-- WHAT TO PRODUCE --
In this exercise, copy exactly the lines from the one that contains "You are a computer-use agent. Viewport: 1080px" through the end of the entries below; pictures are not copied.

(Collected data entries)
════════════════

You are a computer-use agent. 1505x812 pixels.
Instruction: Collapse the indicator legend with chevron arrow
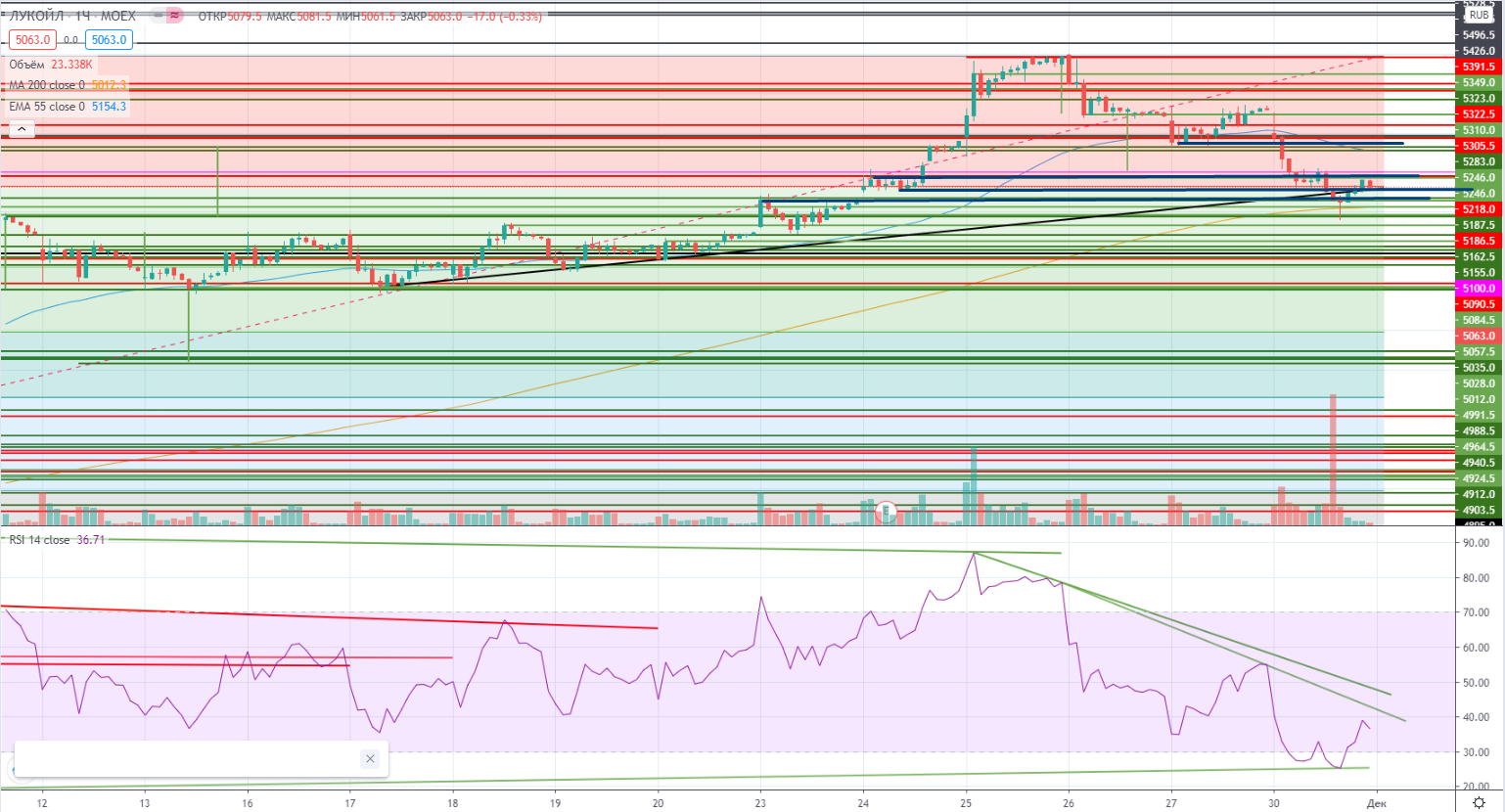click(20, 128)

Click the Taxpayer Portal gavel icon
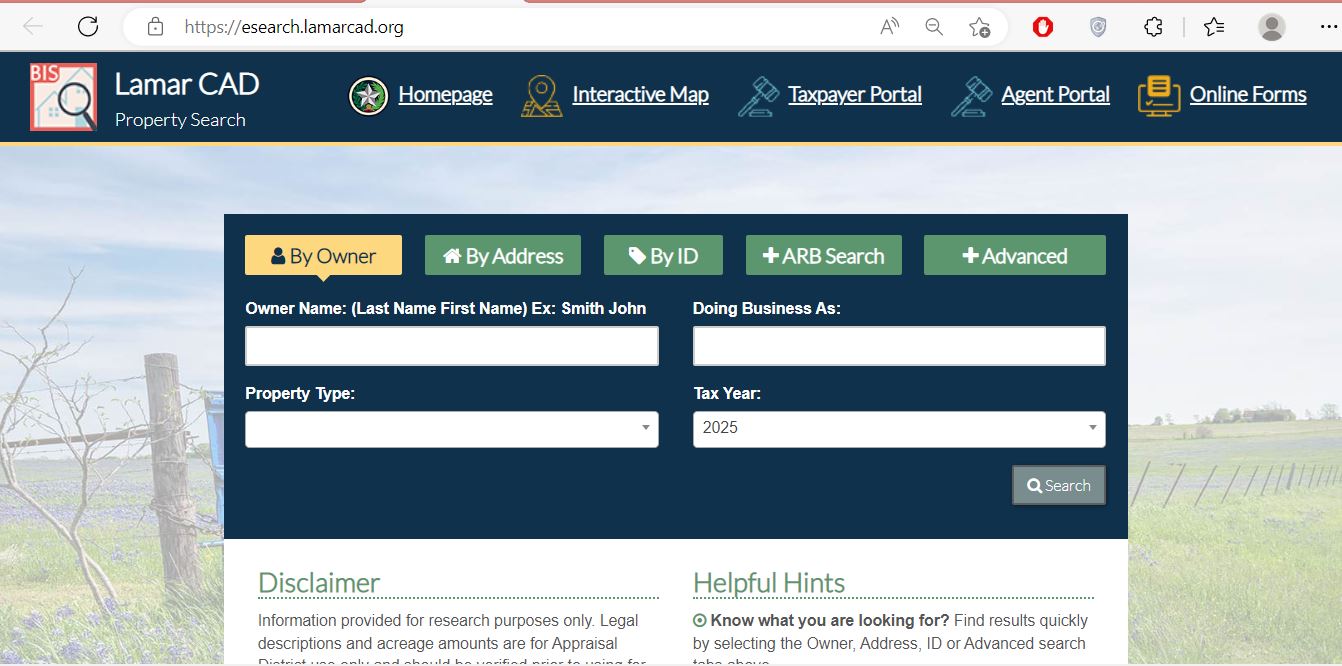coord(758,96)
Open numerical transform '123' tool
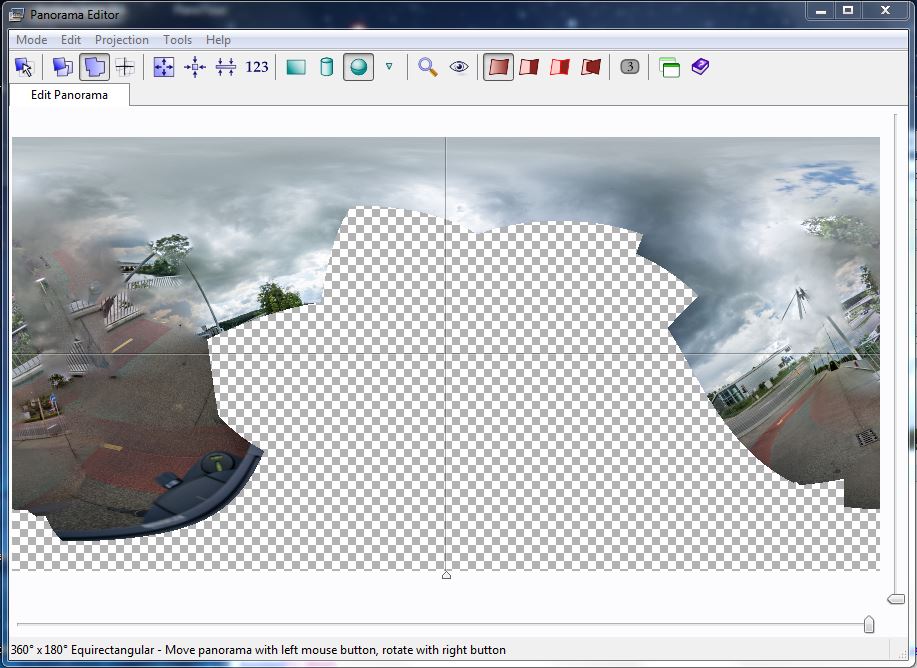The height and width of the screenshot is (668, 917). pos(257,67)
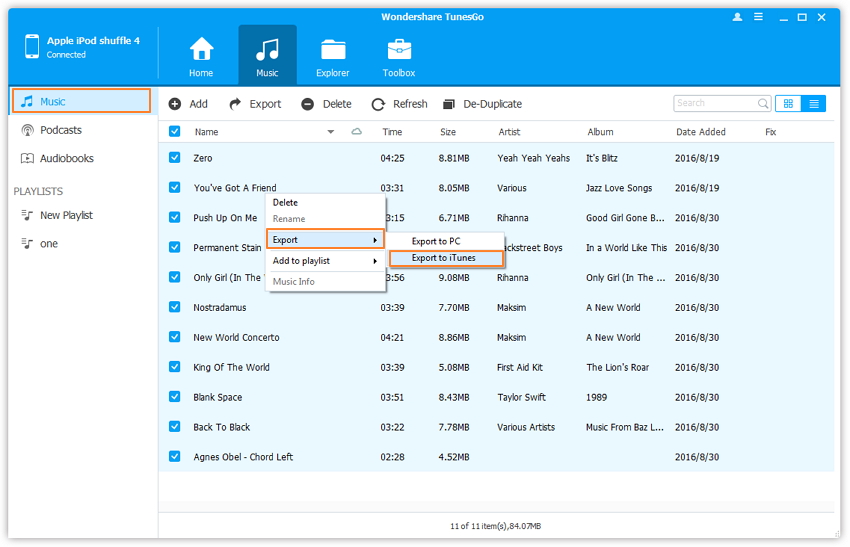Open Podcasts in the sidebar
The width and height of the screenshot is (850, 547).
[x=60, y=130]
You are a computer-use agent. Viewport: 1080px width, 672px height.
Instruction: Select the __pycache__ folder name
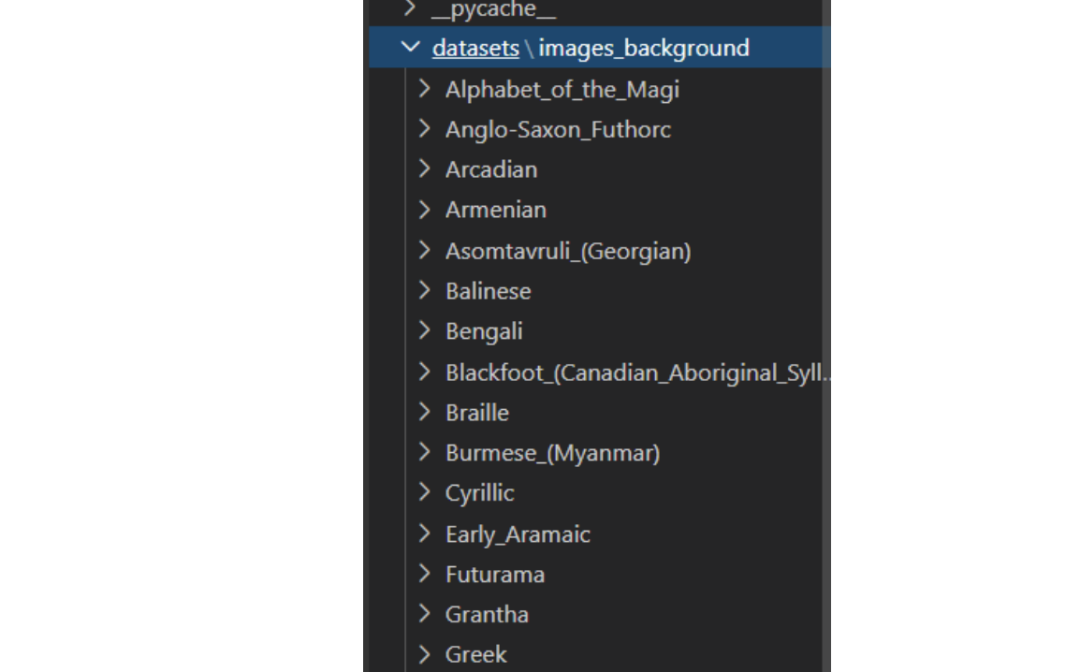point(493,10)
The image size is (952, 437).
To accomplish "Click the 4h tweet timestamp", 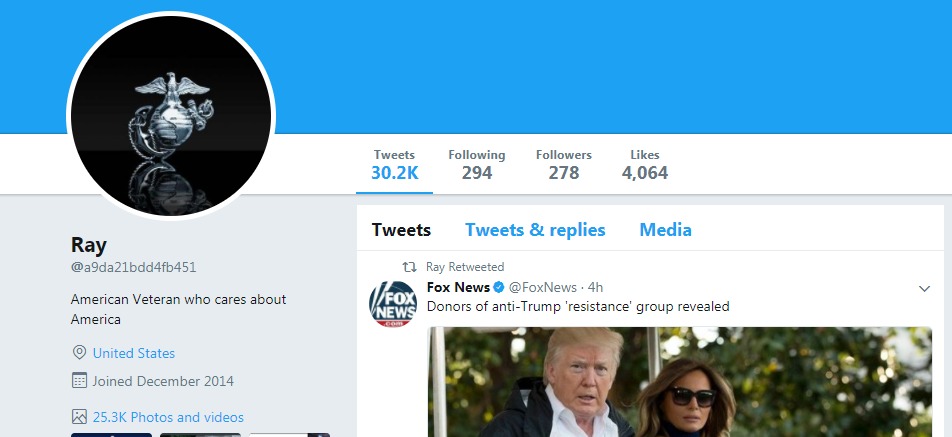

════════════════

-- EXERCISE RESULT --
You are a computer-use agent. Viewport: 1080px width, 672px height.
Instruction: Select the __pycache__ folder name
point(493,10)
The image size is (952, 437).
To accomplish "Click the 4h tweet timestamp", 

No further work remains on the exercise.